*List of tasks:*
1. Translate this sentence from the passage on the GIS framework's benefits into French: "The adoption of its approach promoted project consistency and coherence, reducing the risk of fragmented development or redundant efforts, while also fostering a GIS project planning culture (Dennis et al., 2015)."
2. Carry the passage on the GIS framework's benefits forward past its final sentence.

*Document extract:*
4.2 Experienced and potential benefits deriving from the applications

One of the main strengths of the proposed framework is its ability to guide end users, especially those with still limited GIS expertise, through all the stages of GIS project planning and implementation in complex domains such as the AAH one (Tomlinson, 2007; Longley et al., 2015). In particular, it encourages the inclusion of fundamental GIS planning elements that are often overlooked. In fact, by following the framework’s phases, GIS end users of the two Italian and Brazilian studies were able to define goals, select appropriate data sources, structure their systems, and develop outputs that addressed their stakeholders’ needs. As shown by both case studies, the use of the framework facilitated interdisciplinary collaboration by introducing a shared workflow that improved communication between GIS technicians, epidemiologists, and decision-makers. This collaborative alignment contributed to the development of outputs, such as thematic maps, data inventories, and risk assessments, that were in accordance with the established needs, technically robust, and directly applicable to the decision-making processes. Overall, even if not all components of the framework were fully implemented in the two case studies, its structured methodology proved to be an asset for orienting and enhancing the design and execution of GIS projects in the two diverse aquatic environments. The adoption of its approach promoted project consistency and coherence, reducing the risk of fragmented development or redundant efforts, while also fostering a GIS project planning culture (Dennis et al., 2015).

*Available data:*
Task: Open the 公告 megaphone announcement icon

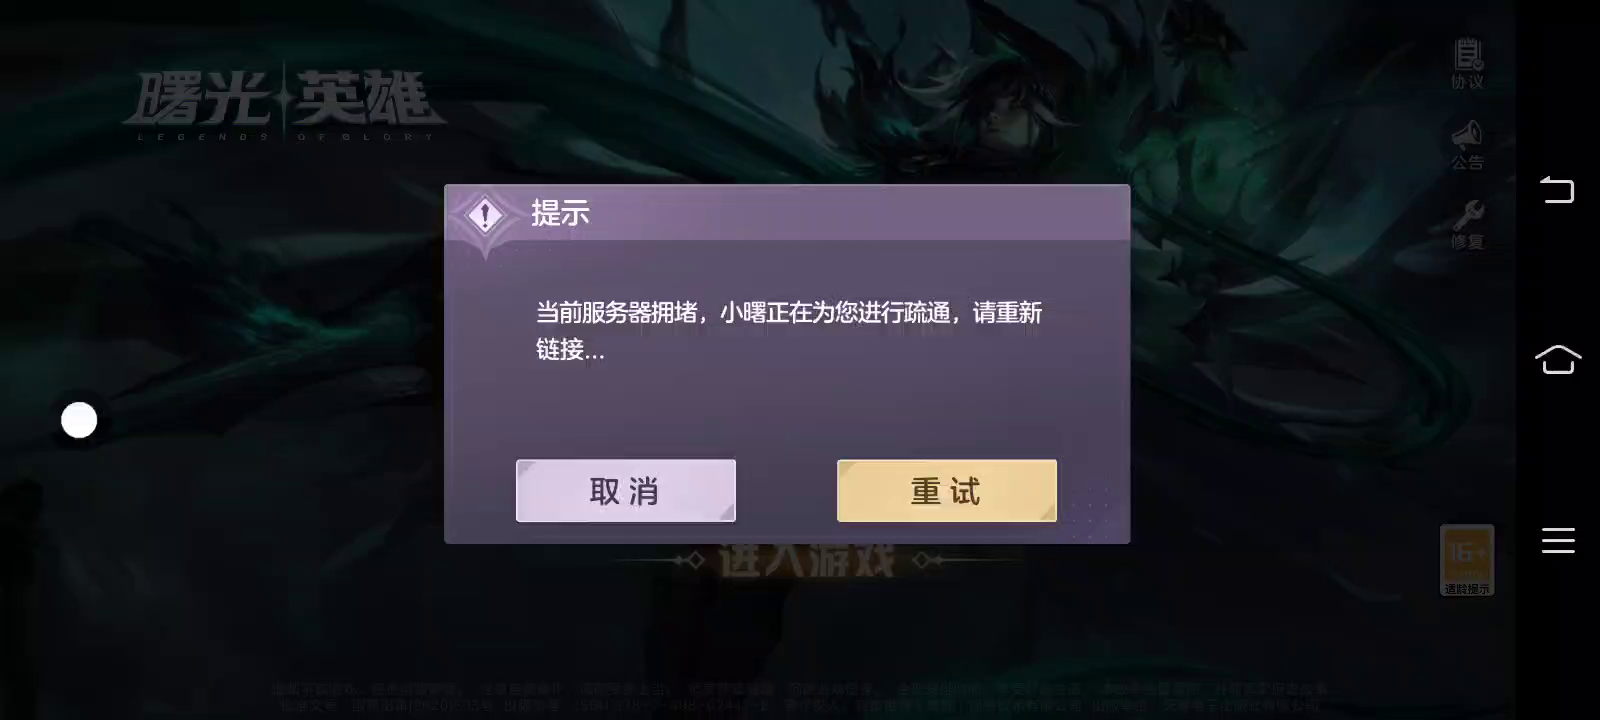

*Task-by-task results:*
1. L'adoption de son approche a favorisé l'uniformité et la cohérence du projet, en réduisant le risque d'un développement fragmenté ou d'efforts redondants, tout en encourageant une culture de la planification de projets SIG (Dennis et al., 2015).

2.
Further potential areas foreseen for the adoption and circulation of the framework, and deriving benefits, include:

• Capacity building initiatives in contexts where resources are limited and where GIS expertise, background spatial data, and farm registry information may be lacking (Jennings et al., 2016). Its structured approach would help avoid common pitfalls, like fragmented data integration or mismatched technologies, eventually improving disease surveillance and enhancing data sharing.

• Academic training by scholars and educators, who can use the framework as a valuable resource to bridge the gap between theoretical GIS concepts and real-world applications for AAH. The framework could be included in academic curricula for veterinary and animal science students, providing them with hands-on experience in GIS planning and implementation of GIS projects, also using case studies and examples as it is presented in this paper.

• Academic research, which may take the opportunity to explore if and how its principles can be adapted to address emerging environmental and health challenges in any given area, such as climate change, emerging diseases, or biosecurity (Jennings et al., 2016; Henriksson et al., 2018; Pacheco et al., 2025).

Table 1 summarizes the abovementioned benefits experienced from the application of the framework within the two case studies, as well as those foreseen for its future and further implementations.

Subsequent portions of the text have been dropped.